• The obvious answer, of course, is that The Dark Knight made a billion dollars and it made a lot of people show some respect for a genre previously derided as kids stuff that took itself too seriously. Culturally, I think it reflects post-9/11 audiences who spent eight years being warned several times a day by the Bush administration that it ain’t safe out there. We’re still processing and decompressing from that, and these kinds of over-the-top movies going “gritty” are a way for us to do that.

    The geek in me feels compelled to point out that, in the very first telling of Batman’s origin, on the night they were murdered, Thomas and Martha Wayne had taken young Bruce to see…The Mark of Zorro. There’s room within the Zorro mythology for a darker take than what we’ve had so far, I think.

    And yet, I’m with you. I have little interest in such a concept as The Dark Fox on paper. I’ll give it a chance to win me over, if only because I’ve always liked the character, but I wish they would instead look to the first Pirates of the Caribbean movie as their template. (Not, of course, that anyone has asked me.)

    • Yes, and The Avengers made $1.5 billion. I guess the argument is it doesn’t get the respect that The Dark Knight does? Personally, I think The Avengers is way better than The Dark Knight, and it has the added bonus of not starting a trend where every single blockbuster is a mopefest when the character doesn’t deserve it (Batman does, I’m not saying The Dark Knight doesn’t do good things with its tone, but it doesn’t fit 80% of blockbuster stories).

      And yes, the first Pirates movie is another GREAT example. The core of the Zorro mythos is swashbuckling. Why would you want to take that away, especially when there are precious few actual swashbuckling films on the market these days? Seems like that would be a better way to stand out these days.

      • I think it’s fair to say that The Avengers doesn’t get the same kind of respect that The Dark Knight did. Nor, I should add, do I think it even sought it. It was just a big, loud, fun comic book set on the screen and didn’t apologize for it – precisely what I think you and I want out of these kinds of things overall.

        • Precisely.

          The thing that irks me is that respect and fun shouldn’t be mutually exclusive. Star Wars is fun, Raiders of the Lost Ark is fun. Those movies were gigantic box office hits, were nominated for Best Picture and Director Oscars at the time (contemporary respect), and have remain touchstones for multiple generations. Something has gone wrong in the way we think about these things.
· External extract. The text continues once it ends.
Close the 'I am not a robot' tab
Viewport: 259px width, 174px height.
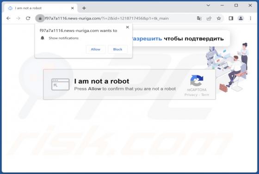72,8
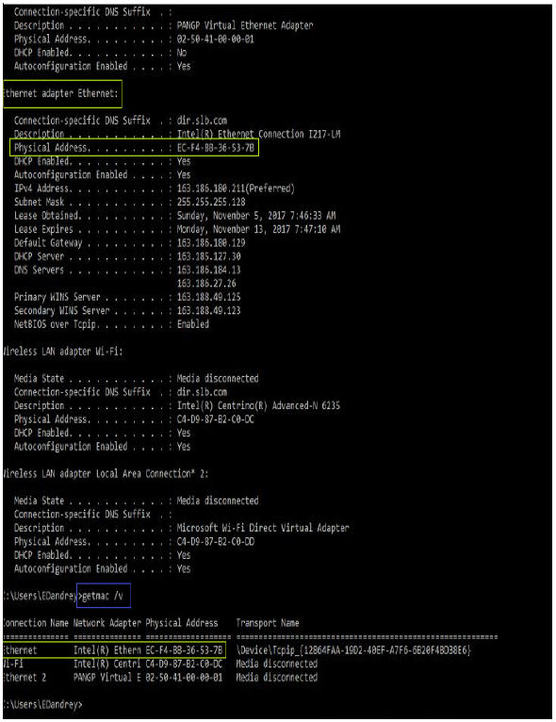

          • “Phases and stages, circles and cycles,” as the prophet Willie Nelson put it. In comics themselves, the 80’s introduced the antihero (Wolverine and The Punisher were huge then), and the 90’s were overrun by “dark, gritty” characters and storylines. Movie fads age differently, of course. It looks like the overall tone of Marvel Cinematic Universe is meant to skew closer to fun than dark, and I’m hopeful that it emerges as the tonal paradigm for franchises.

            The other thing to consider is that Star Wars came out in 1977, after Vietnam and Nixon; not during. Raiders of the Lost Ark came out during Reagan’s “dawn in America” zeitgeist. As a country, we were ready to feel good again. There are too many people whose careers are built on keeping us anxious and fearful to allow that kind of frivolity to reign again these days, I fear.